» **WHAT TO PRODUCE**:
Every line holding the word "post" should be copied from the material.

» **TASK INPUT**:
-------------------------

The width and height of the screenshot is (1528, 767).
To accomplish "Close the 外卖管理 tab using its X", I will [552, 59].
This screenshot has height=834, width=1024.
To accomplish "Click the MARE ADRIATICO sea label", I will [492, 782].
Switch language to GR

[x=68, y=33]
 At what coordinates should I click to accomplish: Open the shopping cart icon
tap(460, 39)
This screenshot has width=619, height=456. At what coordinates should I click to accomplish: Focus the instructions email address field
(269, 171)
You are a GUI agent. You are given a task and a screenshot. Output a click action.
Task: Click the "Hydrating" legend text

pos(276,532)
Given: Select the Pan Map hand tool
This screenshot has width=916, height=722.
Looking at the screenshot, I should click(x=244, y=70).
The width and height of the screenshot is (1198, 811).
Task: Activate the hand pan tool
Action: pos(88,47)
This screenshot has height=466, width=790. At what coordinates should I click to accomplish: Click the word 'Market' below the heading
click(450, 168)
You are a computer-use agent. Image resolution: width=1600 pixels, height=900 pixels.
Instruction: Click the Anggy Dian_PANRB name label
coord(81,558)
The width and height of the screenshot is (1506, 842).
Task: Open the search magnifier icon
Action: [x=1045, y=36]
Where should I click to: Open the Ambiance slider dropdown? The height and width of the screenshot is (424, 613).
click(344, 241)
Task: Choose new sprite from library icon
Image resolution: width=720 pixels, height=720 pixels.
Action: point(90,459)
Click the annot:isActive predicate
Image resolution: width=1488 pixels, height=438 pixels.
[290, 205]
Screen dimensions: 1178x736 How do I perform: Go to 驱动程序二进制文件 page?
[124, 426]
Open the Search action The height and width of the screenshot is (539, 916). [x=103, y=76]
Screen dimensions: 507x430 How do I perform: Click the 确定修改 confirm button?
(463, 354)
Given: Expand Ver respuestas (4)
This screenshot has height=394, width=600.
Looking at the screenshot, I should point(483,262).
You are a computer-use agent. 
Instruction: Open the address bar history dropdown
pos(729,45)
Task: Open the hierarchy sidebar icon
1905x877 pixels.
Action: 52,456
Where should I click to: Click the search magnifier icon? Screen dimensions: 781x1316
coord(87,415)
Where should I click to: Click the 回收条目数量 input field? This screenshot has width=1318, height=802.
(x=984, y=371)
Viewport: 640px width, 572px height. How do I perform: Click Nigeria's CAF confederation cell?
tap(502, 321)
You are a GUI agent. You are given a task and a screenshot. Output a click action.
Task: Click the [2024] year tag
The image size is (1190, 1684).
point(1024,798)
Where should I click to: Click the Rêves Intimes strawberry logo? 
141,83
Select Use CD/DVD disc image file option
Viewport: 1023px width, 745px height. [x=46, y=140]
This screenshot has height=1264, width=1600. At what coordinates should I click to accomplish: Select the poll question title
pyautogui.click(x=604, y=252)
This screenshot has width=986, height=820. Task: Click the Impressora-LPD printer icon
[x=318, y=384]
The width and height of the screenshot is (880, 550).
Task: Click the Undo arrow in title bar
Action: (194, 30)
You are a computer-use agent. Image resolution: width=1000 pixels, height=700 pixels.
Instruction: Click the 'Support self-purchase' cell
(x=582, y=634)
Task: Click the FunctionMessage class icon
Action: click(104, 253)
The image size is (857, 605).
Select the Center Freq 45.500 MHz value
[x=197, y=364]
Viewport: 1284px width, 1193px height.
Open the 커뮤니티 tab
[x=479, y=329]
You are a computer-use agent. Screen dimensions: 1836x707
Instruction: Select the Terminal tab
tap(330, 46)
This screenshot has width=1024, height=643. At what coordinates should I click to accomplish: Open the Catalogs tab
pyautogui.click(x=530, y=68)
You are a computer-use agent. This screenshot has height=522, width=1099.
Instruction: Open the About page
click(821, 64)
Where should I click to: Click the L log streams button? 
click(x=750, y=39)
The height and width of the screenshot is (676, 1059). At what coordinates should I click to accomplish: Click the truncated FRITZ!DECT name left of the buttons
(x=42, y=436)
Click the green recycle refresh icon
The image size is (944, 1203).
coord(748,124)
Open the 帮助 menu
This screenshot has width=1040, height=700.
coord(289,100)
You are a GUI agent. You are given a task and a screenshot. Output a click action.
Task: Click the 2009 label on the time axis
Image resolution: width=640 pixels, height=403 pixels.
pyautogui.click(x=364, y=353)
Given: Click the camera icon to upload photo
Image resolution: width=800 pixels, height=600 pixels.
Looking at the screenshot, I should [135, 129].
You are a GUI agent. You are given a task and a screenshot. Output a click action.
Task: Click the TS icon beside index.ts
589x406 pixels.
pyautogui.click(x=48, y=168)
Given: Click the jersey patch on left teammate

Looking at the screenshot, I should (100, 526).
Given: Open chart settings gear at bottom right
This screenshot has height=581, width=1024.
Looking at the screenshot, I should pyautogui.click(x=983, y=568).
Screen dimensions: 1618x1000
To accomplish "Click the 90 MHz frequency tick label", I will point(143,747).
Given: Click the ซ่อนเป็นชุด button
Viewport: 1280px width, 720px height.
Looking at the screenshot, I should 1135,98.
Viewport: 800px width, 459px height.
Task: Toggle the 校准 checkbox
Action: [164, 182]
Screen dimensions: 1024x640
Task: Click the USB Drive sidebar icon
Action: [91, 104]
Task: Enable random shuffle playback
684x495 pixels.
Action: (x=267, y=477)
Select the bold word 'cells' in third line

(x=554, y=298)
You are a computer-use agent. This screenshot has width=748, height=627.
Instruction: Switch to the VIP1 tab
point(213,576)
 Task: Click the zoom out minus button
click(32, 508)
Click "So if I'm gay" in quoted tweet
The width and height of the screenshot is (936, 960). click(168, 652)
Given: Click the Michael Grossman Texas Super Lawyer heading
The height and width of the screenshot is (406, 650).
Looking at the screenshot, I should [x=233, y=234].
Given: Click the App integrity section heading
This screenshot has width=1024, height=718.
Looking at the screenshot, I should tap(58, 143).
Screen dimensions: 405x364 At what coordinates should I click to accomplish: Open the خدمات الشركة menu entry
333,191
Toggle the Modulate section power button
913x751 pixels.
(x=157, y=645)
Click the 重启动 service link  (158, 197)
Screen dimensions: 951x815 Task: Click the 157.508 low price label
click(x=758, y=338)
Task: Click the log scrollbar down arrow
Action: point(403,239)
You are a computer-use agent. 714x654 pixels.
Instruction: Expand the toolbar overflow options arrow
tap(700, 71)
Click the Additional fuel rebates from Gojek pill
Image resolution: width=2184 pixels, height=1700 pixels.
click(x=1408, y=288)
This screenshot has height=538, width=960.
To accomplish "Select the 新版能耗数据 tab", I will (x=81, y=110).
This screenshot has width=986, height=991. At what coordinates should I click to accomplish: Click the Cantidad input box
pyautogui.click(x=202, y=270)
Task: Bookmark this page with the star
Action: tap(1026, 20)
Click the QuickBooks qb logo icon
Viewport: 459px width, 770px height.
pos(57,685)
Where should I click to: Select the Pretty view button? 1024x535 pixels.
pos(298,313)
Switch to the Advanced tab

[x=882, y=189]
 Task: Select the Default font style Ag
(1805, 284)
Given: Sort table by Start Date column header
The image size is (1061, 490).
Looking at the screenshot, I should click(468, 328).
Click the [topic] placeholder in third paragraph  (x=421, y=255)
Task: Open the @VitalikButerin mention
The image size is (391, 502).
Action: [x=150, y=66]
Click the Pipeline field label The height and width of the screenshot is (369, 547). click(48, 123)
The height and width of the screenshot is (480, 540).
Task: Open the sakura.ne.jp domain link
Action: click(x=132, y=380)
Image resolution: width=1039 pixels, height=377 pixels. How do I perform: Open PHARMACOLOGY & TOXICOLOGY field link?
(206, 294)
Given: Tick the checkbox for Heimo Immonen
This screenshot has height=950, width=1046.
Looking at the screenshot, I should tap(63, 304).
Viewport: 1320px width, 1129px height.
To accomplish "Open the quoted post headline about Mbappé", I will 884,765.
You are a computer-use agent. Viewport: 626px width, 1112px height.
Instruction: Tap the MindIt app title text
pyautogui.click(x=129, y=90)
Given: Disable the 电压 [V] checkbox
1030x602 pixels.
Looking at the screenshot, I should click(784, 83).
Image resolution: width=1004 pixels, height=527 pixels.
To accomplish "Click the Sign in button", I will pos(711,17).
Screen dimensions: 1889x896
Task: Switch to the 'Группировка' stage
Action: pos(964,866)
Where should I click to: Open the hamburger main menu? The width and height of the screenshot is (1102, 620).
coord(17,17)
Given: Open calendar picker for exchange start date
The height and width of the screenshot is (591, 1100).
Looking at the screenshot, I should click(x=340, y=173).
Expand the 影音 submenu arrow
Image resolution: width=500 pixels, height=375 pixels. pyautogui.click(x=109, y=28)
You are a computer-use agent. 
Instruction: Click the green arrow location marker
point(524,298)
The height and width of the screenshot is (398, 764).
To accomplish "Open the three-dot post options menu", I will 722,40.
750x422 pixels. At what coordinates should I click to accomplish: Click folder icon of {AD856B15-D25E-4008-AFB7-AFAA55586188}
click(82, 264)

-------------------------

» **ANSWER**:
To accomplish "Open the quoted post headline about Mbappé", I will 884,765.
To accomplish "Open the three-dot post options menu", I will 722,40.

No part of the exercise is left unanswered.